Nothing replaces hydration when you have the flu. Fever causes you to lose fluids faster than normal through sweat, and dehydration makes fatigue, headaches, and congestion worse. Water is fine, but warm liquids like broth and herbal tea do double duty by soothing a sore throat and helping loosen nasal congestion. If you’re struggling to keep fluids down, small frequent sips of an electrolyte drink can help you stay ahead of dehydration.

A humidifier in your bedroom can ease coughing and congestion by keeping your airways moist. Cool-mist models are the safer choice, especially in homes with children, since warm-mist humidifiers and steam vaporizers pose a burn risk. The tradeoff is that cool-mist humidifiers are more prone to dispersing bacteria and mineral buildup into the air. Clean the tank daily, dry all surfaces, and use distilled or purified water instead of tap to minimize that risk.

Rest sounds obvious, but it genuinely matters. Your immune system works harder during sleep, and pushing through a flu often extends recovery time. If you can, clear your schedule for at least the first three to four days.

Do Supplements Like Elderberry or Zinc Help?

Elderberry has the most interesting evidence among popular flu supplements. In a randomized, placebo-controlled trial of over 300 air travelers, those taking elderberry capsules who did get sick had episodes lasting about 4.75 days on average compared to 6.88 days in the placebo group, roughly a two-day reduction. Their symptom severity scores were also significantly lower. That said, this study focused on upper respiratory infections broadly, not confirmed influenza specifically, so the results are promising but not definitive for the flu.

Zinc lozenges have shown modest benefits for shortening colds when started within 24 hours of symptoms, though results across studies are inconsistent. Vitamin C has not been shown to meaningfully shorten illness once symptoms have already started, though regular supplementation before getting sick may slightly reduce severity. None of these supplements replace antivirals or basic supportive care, but elderberry and zinc are reasonable additions if you want to try everything available.

What the Recovery Timeline Looks Like

The flu follows a fairly predictable pattern. After an incubation period of one to four days, symptoms hit fast: fever, chills, muscle aches, fatigue, cough, and sometimes sore throat and congestion. The worst of it, particularly fever and body aches, typically lasts three to five days. Most previously healthy adults and children feel substantially better within a week without antiviral treatment.

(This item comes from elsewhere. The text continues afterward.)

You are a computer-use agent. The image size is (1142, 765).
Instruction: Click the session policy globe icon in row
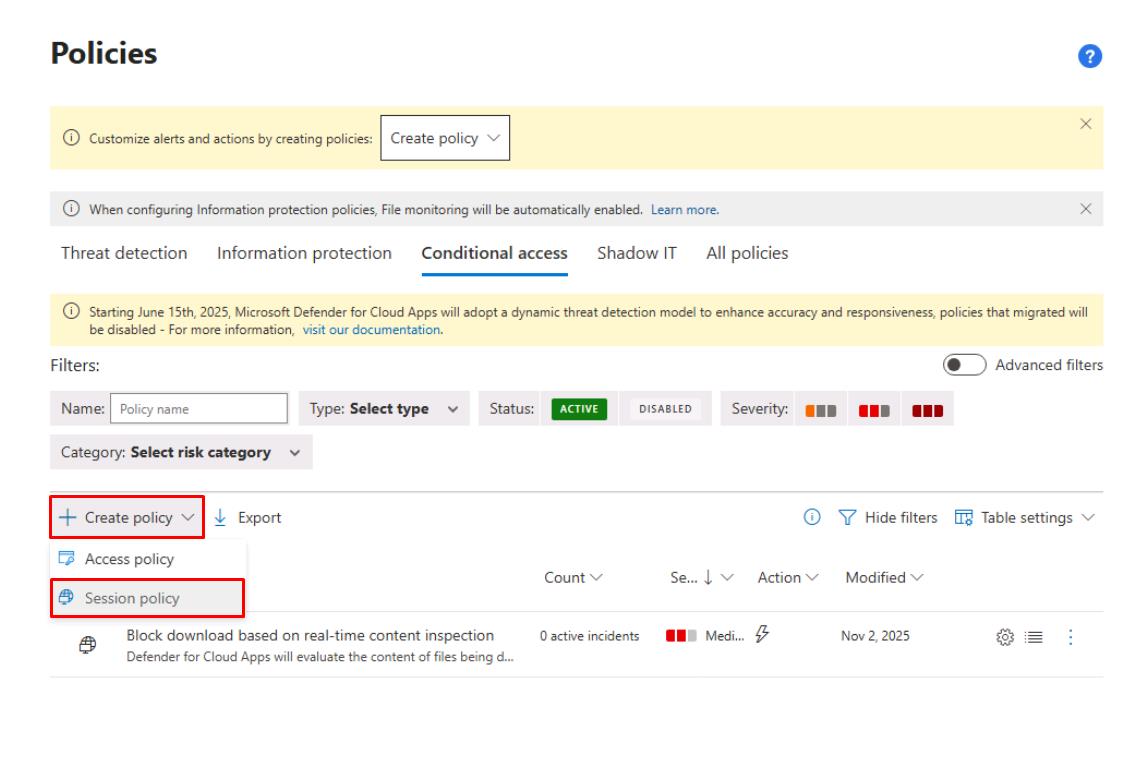pyautogui.click(x=87, y=646)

Cough and lingering fatigue are the slowest symptoms to resolve. It’s normal for a dry cough and general tiredness to hang around for two weeks or more, particularly in older adults. This doesn’t necessarily mean something is wrong. It means your airways are still healing.

You’re contagious from about one day before symptoms start until roughly five to seven days after they begin. You’re most infectious during the first three to four days of illness, especially while you still have a fever. Children and people with weakened immune systems can shed the virus for ten days or longer. A practical rule: stay home until you’ve been fever-free for at least 24 hours without using fever-reducing medication.

What Matters Most

The single highest-impact decision is whether to get antivirals early. If you’re within 48 hours of your first symptoms and can reach a doctor or telehealth visit, it’s worth asking. Beyond that, the combination of fever reducers, steady hydration, humidified air, and genuine rest covers the majority of what helps. The flu is deeply unpleasant but short-lived for most people, and your body does most of the heavy lifting on its own.